Pearls and Pitfalls in the Imaging of Soft-Tissue Masses in Children

Abstract

There is a broad spectrum of soft-tissue masses in children that can be challenging to diagnose clinically and on imaging. This article reviews the typical clinical and imaging findings of the most common and relevant benign, intermediate and malignant pediatric soft-tissue tumors in the following categories of the 2013 World Health Organization (WHO) classification: adipocytic tumors (lipoma, lipoblastoma, and liposarcoma), fibroblastic/myofibroblastic tumors (nodular fasciitis, myositis ossificans, fibrous hamartoma of infancy, fibromatosis colli, desmoid-type fibromatosis, lipofibromatosis, and infantile fibrosarcoma), pericytic tumors (myofibroma/myofibromatosis), skeletal muscle tumor (rhabdomyosarcoma), nerve sheath tumors (neurofibroma, malignant peripheral nerve sheath tumor), and uncertain differentiation (synovial sarcoma).
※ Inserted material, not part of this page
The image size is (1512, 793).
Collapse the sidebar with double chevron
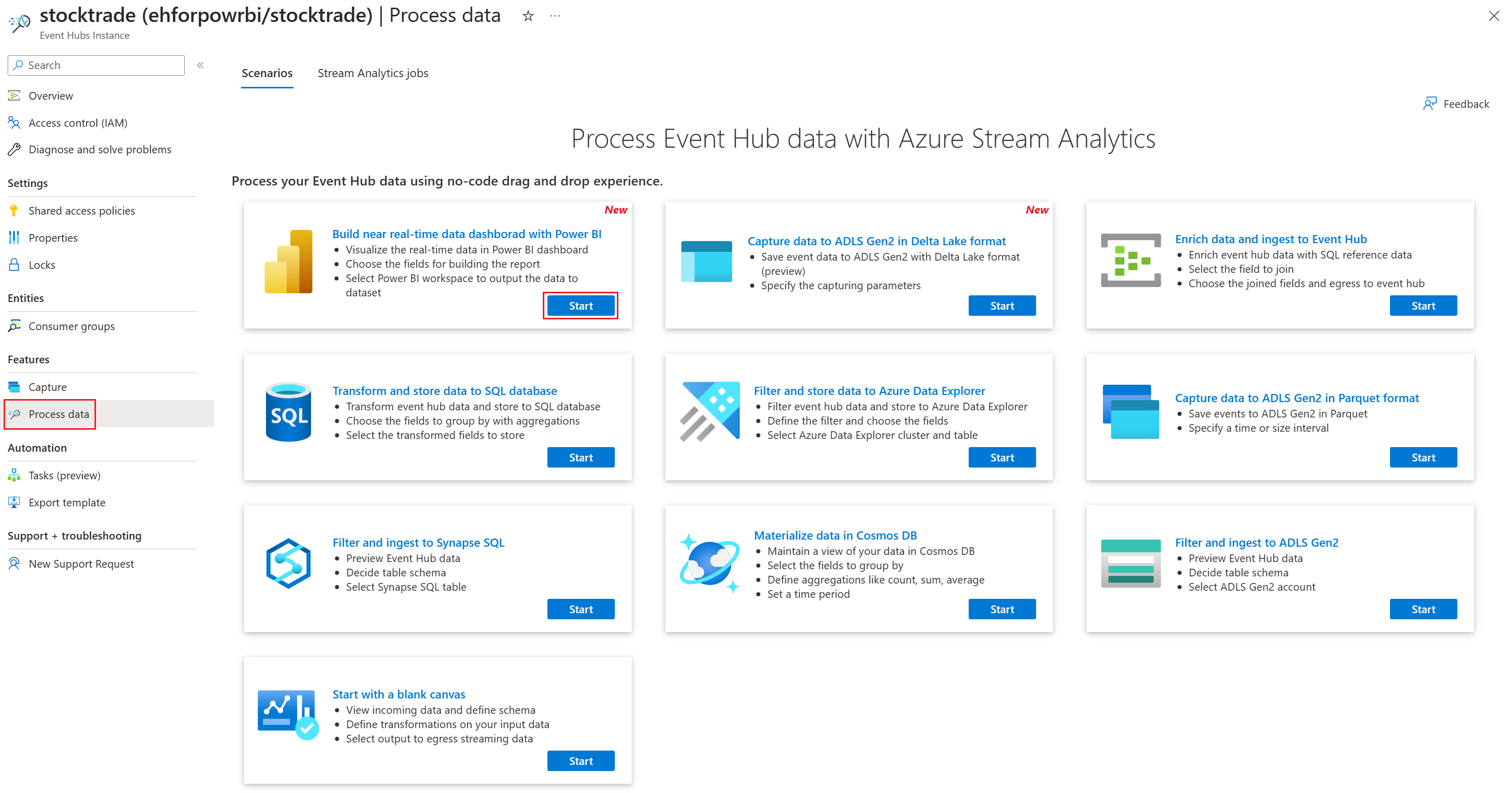200,65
In general, ultrasound and magnetic resonance imaging are used as first- and second-line imaging modalities, with limited roles for plain radiographs, computed tomography, and fluorodeoxyglucose-positron emission tomography. Many of these tumors have nonspecific imaging findings although there are some key imaging clues that in conjunction with the clinical information allow a specific diagnosis or a narrow differential diagnosis. However, in many instances, histology is required for final diagnosis.